Cette idée du passage de relais est au cœur de la démarche du petit groupe qui a élaboré le projet de « restaurant social ». « On ne pourra pas reprendre les 77 anciens salariés, mais on espère embaucher 10 ou 15 personnes », souligne Fathi Bouaroua. « La première étape est de créer ce restaurant familial bon marché mais de qualité qui reste un lieu de rencontre et d’entraide. Mais à terme, l’objectif c’est d’en faire un « restaurant d’application », c’est-à-dire qui est habilité à faire de la formation. » La structure juridique a déjà été choisie : ce serait une SCIC (société coopérative d’intérêt collectif) où les salariés, les usagers et les partenaires – institutions locales, État, organismes HLM ou fondations privées – auraient tous droit à une voix pour les représenter. « On sait qu’on pourra trouver aussi des appuis au sein de la nouvelle municipalité », assure aussi Salim Grabsi, qui connaît « depuis 20 ans » Michèle Rubirola, la nouvelle maire de gauche de Marseille qui fut longtemps médecin dans les quartiers nord. « Et on a déjà un grand chef, Sylvain Martin qui nous a contactés pour faire partie de l’aventure ! »

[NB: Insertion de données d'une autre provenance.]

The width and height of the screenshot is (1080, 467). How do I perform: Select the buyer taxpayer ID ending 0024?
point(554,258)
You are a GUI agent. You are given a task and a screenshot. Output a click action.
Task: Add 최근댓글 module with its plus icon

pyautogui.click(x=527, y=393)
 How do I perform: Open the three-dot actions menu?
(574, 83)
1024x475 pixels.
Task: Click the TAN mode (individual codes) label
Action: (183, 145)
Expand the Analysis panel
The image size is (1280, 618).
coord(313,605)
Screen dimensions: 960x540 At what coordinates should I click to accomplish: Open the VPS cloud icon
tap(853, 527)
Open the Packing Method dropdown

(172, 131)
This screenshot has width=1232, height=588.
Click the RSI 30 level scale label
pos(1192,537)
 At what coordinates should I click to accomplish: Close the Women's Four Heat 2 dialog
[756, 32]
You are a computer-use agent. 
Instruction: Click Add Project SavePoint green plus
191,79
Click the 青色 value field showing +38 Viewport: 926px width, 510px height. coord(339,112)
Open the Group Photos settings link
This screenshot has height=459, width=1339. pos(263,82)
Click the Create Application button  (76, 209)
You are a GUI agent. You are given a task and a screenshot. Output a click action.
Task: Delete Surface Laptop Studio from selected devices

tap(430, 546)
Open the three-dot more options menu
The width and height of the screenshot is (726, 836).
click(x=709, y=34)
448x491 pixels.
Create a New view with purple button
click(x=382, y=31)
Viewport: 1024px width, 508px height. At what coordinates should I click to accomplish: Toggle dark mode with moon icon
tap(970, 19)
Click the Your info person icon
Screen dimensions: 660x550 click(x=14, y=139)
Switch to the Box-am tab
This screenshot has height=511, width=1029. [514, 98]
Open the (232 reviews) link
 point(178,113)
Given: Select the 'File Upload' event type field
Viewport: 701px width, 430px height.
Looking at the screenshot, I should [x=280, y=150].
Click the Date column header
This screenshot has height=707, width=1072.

Mais tout cet enthousiasme pourrait retomber comme un soufflé si la direction nationale de Mac Do, toujours propriétaire des murs, ne donnait pas son feu vert. « Pour l’instant, ils nous ont juste demandé un business plan », souffle Salim Grabsi qui veut se convaincre que le gain en termes d’image pour l’entreprise pourrait faire pencher la balance en leur faveur. « L’idéal ce serait qu’ils nous accordent un bail emphytéotique, sur 12 ans minimum », précise Karima Berriche, militante historique des quartiers nord également impliquée dans le projet. Ce projet hautement symbolique que les pouvoirs publics semblent voir d’un bon œil, est donc suspendu à la décision de Mac Do France. Mais Fathi, Salim, Kamel et les autres n’ont pas l’intention d’attendre les bras croisés : cet été, ils organisent des séances de soutien scolaire pour les enfants des quartiers nord, des sorties en mer pour les familles qui ne partent pas en vacances, des ateliers avec des artistes… Avant même que le nouveau restaurant n’ouvre ses portes, le centre social « auto-géré » de Saint-Barthélémy est déjà très actif.